Thanks for the very interesting and helpful reply. I cannot say that I feel any "lift" when i take the T3. I have been dividing my doses. I also don't seem to feel any "drop" before I take my afternoon dose. The most noticable thing for me so far is that the extensive joint and muscle pain I have developed over the last 10 years seems to be less severe When the pain is less, my anxiety is less, and the fatigue from the combination of those situations is improved. Like you I have kept a sort of diary over the years, but mine is a calendar with "X"s on it for how bad i was feeling. Big "X" for days I would call non-functioning. There have been days with fewer "X"s this past week.

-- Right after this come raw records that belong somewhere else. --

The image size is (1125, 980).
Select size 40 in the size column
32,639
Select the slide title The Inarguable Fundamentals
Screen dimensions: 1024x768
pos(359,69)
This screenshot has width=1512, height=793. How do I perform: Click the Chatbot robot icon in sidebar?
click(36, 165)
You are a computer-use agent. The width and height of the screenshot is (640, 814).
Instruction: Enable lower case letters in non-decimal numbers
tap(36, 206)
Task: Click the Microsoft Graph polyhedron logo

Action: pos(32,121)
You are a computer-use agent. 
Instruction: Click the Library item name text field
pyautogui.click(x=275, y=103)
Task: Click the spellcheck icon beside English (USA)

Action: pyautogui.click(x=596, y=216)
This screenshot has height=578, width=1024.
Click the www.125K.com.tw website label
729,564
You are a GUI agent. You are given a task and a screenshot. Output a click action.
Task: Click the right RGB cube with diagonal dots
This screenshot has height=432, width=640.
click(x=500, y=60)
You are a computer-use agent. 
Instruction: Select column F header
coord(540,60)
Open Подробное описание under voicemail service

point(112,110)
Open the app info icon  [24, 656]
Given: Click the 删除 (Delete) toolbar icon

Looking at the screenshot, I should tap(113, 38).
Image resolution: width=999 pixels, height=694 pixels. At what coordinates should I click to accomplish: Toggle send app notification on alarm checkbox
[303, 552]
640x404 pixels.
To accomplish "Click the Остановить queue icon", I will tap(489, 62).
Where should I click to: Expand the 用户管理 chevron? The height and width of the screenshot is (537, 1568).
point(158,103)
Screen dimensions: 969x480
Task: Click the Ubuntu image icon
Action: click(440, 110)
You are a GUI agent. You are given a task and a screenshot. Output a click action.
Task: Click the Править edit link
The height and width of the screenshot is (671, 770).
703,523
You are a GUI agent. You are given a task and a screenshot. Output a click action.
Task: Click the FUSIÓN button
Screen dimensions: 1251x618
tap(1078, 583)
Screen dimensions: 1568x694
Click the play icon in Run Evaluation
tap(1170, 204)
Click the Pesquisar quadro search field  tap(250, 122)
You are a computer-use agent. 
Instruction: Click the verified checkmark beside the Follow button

I have my thyroid, but was told in 1974 that it seemed to have been damaged by all the extensive dental xrays when I was a child all the way thru my teen years. Horrible dental problems ! Doctors always told my parents that "somehing was destoying the roots of my teeth" Early sign of autoimmunity??? Thanks again for your response and Lab values. Very interesting.


----------



## Lovlkn (Dec 20, 2009)

The footnote to my journey is the fact I had untreated Graves for many years - then anti thyroid med's 4.5 years which kept me mostly hypo - then surgery to remove my thyroid - then kept hypo for several years taking replacement (Unithroid only). I was also found to be anemic with low ferritin, low on D and lower range B-12. Based on board postings there appears to be a link adjusting to Cytomel and being low Ferritin.

I first tried Cytomel in '05 when low in all the above - by '09 I had resolved the low Ferritin issue with endometrial ablation.

I think the key point in all of this is - we all react differently. I was hypo for an extended time and like my friend stated - my body was simply getting used to the increased FT-3 result.

For me an increased or over 3/4 range FT-4 has similar symptoms to the FT-3 increase


----------



## millironk (Jun 22, 2015)

bless you and thank you. Everyone's journey is different and hopefully helps someone along the way. thanks for sharing yours.


----------